Digging in to sediment records
With continued debate among scientists on exactly how future
climate change will affect storm frequency and severity, it seems logical to
see if we can find out more about variability in storm activity from the past.
Lake sediments are extremely useful in studying past
climates, for which we have no observational record (through conventional
weather recording equipment). They provide a slice through time to look at the
changes in lake chemistry and environmental activity affecting the make up of
suspended particles in the lake that eventually settle at the bottom.
Radiocarbon dating, thickness of layers of different
sediments, analysis of diatoms and inference from the occasional break in the
record (a hiatus, perhaps due to the drying out of a lake), are various ways in
which lake sediments can give us clues about the past.
Within this range of different approaches there are a few
ways in which sediments from lakes can be used to look at past storm events. In
my previous
blog, I highlighted a paper
by Dr Jeff Donnelly et al.
in 2015 entitled “Climate forcing of unprecedented intense-hurricane activity
in the last 2000 years”. It presents a history of storm events over the past
two thousand years, using an analysis of sediment grain size in their collected
samples, with a resolution of around 1 year. The work uses evidence gathered from field work during the project (and
previous studies) to determine the presence of two distinct periods of higher
activity in severe hurricanes for the west North Atlantic coastline of North
America: one between 1400 and 1675 C.E.; and another period of high frequency storms further
back in time between 250 and 1150 C.E.
The study location is a place called Salt Pond, in
Massachusetts. It has a tidal inlet linking it to the ocean, making it full of
brackish waters. This proximity to the ocean means that the pond is exposed to ‘overwash’
during storm surge events associated with large storms heading northwards along
the Eastern seaboard of the United States. These salt water incursions occur
when the storm surge level is higher than any natural or man-made defences.
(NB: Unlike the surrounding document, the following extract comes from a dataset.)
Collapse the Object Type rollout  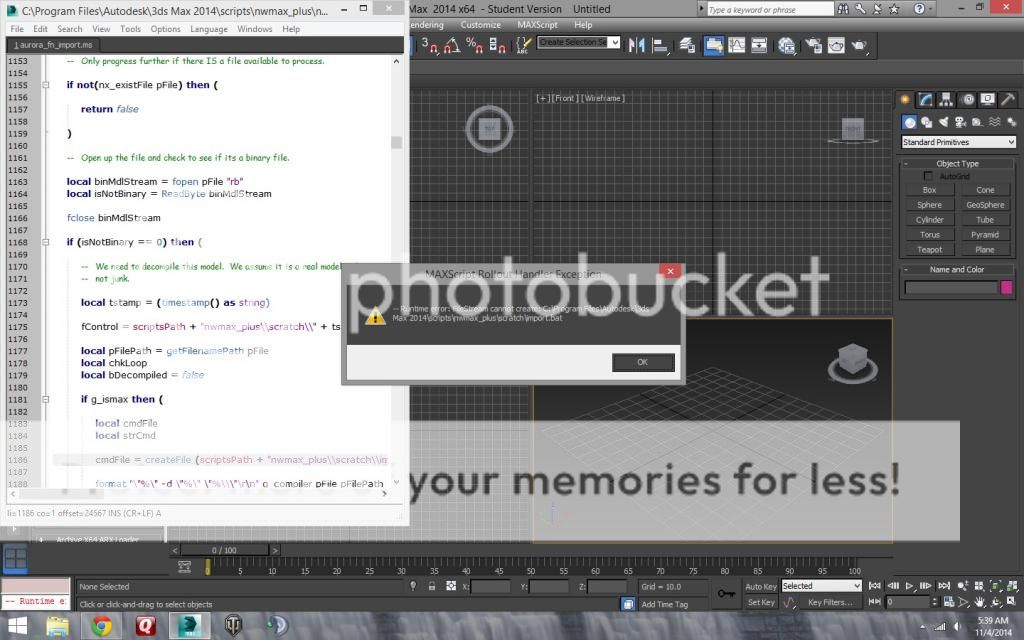pos(957,163)
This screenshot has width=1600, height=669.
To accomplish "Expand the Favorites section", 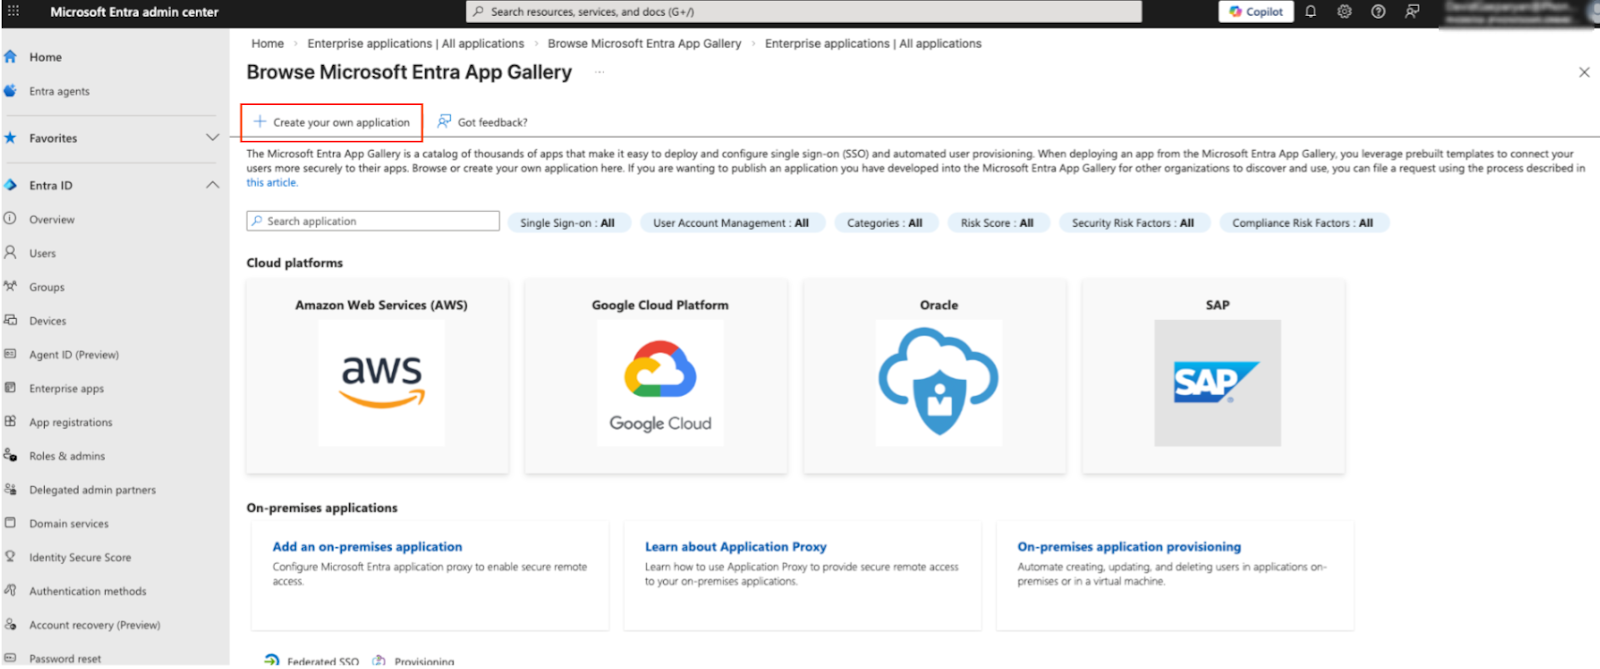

This ‘overwash’ leads to ‘coarse grain event beds’, and so these can be used as
an indicator of severe storm activity. This process is vaidated using known
hurricanes landfalls, which are represented in the sediment records and act as
‘anchors’ to verify that the samples are valid.
The study builds on a number of papers that were produced
after the convening of a workshop on Altlantic palaeohurricane reconstructions
in 2001 at the University of South Carolina. The workshop aimed to identify new
opportunities in the field of palaeotempestology. A summary of the workshop can
be found here.
Dr Jeff Donnelly and colleagues studied a number of lakes in the Northeast of
the US, in the states of New Jersey and New England, and so to learn a bit
about the methodology, I dug into some of the papers in some more depth.
Getting your hands dirty
It seems the only way to get at clues available from
sediment records is to get your hands dirty. I found an earlier paper by
Donnelly at al. from 2001 which
built a 700 hundred year sediment record of severe storms in New England. This paper
(and a couple more in Boldt
et al. 2010, Liuand Fearn, 2000) started to show me that each project strategy is subtly
different.
Various schemes are planned based on the conditions of the study
sites, to find the best locations for sampling overwash areas in a consistent
manner. The aim is to try to consistently capture the process by which more
intense storms erode more sand from the coastal beach and bring this coarse
sediment into the brackish lakes and ponds, larger storms being assumed to
produce wider fans of overwash sand deposits, being thicker near the shore and
thinner near the centre of the study lake. A range of
samples should be taken to try to represent the range of possible characteristics of past intense storms. Figure 1 (below) is a hypothetical diagram from Liu and Fearn (2000) to show various patterns of deposition. Note the radial patterns associated with the various directions of storm approach, with the larger fans associated with more intense storms.
The coarse sand creates a layer over the more usual organic-based
deposits that settle on the bottom of a lake as a stratified layer. This happens
most effectively in anoxic lake beds (lacking dissolved oxygen) since any
mixing from plant of animal life will be minimal.
samples should be taken to try to represent the range of possible characteristics of past intense storms. Figure 1 (below) is a hypothetical diagram from Liu and Fearn (2000) to show various patterns of deposition. Note the radial patterns associated with the various directions of storm approach, with the larger fans associated with more intense storms.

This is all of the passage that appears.